Dear Madam,
The lifetime of the Indian Arbitration and Conciliation Act, 1996, has seen a deflection in the attitude of the Indian judiciary from general abstinence, to intervening in arbitration processes, even in cases which take place outside India. This has given a voice to many naysayers who have been critical of the act and its implementation by the Indian courts.
As mentioned in the article Settling for less?, in the June issue of India Business Law Journal, the judgments of the Indian Supreme Court in the cases of Bhatia International and Venture Global, by respectively holding that an Indian court has the jurisdiction to (a) pass interim orders on matters which are subject to international commercial arbitration outside India, and (b) set aside awards made in arbitrations conducted outside India, have certainly invited criticism.

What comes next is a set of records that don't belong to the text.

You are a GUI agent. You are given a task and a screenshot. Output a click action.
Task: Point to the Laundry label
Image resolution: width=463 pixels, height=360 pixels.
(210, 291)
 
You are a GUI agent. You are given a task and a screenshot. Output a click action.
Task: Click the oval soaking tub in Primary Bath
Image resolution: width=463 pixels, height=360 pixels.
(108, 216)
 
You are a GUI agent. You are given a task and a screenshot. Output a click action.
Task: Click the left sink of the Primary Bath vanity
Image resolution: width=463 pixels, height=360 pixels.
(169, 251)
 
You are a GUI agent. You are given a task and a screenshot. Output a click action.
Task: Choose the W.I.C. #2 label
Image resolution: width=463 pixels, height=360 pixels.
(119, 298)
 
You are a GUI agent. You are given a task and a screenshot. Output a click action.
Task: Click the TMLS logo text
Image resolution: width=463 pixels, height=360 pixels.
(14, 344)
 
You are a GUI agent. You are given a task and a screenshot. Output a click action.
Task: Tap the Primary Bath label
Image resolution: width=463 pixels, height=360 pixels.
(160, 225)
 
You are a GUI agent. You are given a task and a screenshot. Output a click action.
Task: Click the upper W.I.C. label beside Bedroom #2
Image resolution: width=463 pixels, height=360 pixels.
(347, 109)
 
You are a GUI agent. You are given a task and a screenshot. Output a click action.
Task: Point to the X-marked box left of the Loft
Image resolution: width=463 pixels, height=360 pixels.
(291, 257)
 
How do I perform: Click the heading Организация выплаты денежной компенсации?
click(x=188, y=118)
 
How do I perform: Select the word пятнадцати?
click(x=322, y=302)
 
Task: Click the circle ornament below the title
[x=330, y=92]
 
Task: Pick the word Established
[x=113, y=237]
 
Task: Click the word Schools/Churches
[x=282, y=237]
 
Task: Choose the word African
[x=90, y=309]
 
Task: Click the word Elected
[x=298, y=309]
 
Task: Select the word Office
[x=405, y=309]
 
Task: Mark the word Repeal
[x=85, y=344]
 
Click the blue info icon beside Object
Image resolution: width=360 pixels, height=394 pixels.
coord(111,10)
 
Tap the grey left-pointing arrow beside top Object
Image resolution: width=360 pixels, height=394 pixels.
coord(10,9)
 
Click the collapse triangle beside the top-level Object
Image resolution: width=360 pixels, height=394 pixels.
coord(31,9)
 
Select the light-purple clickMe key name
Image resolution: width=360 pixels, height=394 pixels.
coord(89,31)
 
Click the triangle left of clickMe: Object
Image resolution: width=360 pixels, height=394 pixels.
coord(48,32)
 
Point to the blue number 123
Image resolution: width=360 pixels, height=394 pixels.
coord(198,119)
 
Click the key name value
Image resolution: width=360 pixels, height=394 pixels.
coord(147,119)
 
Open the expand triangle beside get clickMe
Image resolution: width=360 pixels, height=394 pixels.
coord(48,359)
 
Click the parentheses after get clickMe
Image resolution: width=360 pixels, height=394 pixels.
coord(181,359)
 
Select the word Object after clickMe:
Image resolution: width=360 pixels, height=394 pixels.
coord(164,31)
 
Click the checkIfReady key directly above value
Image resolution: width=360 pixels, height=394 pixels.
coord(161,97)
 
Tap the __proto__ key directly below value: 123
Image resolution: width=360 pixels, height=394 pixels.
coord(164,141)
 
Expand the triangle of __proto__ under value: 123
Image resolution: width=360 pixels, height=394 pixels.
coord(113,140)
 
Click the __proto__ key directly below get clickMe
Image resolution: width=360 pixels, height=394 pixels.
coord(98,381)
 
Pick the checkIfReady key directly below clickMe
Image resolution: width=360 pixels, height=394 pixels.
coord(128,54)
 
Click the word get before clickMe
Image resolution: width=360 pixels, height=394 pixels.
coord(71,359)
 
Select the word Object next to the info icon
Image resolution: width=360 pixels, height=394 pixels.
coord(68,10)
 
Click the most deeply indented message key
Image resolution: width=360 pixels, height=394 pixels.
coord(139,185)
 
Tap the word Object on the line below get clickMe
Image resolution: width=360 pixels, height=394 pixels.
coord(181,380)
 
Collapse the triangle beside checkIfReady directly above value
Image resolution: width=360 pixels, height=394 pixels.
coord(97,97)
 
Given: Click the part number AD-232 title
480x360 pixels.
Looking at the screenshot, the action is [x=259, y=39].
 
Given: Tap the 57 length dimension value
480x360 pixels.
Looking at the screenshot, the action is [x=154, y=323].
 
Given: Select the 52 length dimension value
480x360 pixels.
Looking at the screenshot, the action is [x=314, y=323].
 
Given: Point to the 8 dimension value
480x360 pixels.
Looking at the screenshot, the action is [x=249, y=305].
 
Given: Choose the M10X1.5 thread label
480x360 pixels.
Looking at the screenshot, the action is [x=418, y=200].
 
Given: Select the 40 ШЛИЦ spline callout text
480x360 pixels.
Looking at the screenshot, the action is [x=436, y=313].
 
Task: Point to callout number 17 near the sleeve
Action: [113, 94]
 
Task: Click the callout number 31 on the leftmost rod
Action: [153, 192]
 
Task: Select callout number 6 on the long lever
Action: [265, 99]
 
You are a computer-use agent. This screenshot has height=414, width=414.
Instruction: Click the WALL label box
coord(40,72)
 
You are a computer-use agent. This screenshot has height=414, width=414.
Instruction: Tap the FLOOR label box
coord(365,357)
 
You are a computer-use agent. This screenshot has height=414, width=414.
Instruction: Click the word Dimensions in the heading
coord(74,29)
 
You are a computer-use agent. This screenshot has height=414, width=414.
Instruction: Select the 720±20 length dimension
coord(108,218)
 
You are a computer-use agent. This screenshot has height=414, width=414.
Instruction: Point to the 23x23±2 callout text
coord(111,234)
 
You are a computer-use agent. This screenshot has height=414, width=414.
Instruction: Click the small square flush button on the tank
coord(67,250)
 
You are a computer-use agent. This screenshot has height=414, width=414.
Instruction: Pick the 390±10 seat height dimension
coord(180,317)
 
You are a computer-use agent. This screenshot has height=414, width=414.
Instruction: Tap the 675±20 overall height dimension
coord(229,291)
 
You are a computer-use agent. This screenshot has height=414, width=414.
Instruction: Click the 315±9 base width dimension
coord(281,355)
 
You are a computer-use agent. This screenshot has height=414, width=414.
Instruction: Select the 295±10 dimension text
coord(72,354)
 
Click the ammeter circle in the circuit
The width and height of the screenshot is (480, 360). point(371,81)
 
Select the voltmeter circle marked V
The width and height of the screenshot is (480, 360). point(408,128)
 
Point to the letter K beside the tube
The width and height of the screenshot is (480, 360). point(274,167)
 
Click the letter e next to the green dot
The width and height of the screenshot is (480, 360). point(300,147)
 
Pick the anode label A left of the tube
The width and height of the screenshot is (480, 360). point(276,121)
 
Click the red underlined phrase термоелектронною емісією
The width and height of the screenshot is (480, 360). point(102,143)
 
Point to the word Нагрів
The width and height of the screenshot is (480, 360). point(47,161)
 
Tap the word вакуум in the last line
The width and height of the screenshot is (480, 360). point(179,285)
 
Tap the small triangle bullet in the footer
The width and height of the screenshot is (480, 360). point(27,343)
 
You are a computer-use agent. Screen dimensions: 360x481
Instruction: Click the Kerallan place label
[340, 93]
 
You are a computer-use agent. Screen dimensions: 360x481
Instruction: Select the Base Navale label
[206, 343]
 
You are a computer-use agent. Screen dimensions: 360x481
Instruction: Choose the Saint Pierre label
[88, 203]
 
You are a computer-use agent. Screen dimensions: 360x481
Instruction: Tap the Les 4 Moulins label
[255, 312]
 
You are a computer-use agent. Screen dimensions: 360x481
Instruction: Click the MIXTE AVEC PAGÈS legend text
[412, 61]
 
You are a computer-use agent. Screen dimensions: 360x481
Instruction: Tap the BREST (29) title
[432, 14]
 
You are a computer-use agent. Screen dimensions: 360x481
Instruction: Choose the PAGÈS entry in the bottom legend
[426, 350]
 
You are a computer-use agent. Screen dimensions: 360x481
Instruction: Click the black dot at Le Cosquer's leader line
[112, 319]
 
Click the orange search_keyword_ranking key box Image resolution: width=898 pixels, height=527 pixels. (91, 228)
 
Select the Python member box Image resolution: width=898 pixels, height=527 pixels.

However, it is worthwhile to remember that, in both these much discussed judgments the Supreme Court specifically opined that interference of this nature by Indian courts in international commercial arbitration outside India would not be possible if parties by agreement, express or implied, exclude the application of part I of the act from such proceedings.
Moreover, recent judicial trends as evidenced in the judgments of Delhi High Court in cases like Max India Limited v General Binding Corporation and DGS Realtors Pvt Ltd v Realogy Corporation, have indicated that the courts, even in the absence of clauses specifically excluding the application of part I of the act, have given weight to the real intention of the parties and declined to interfere in matters which fall within the realm of international commercial arbitration.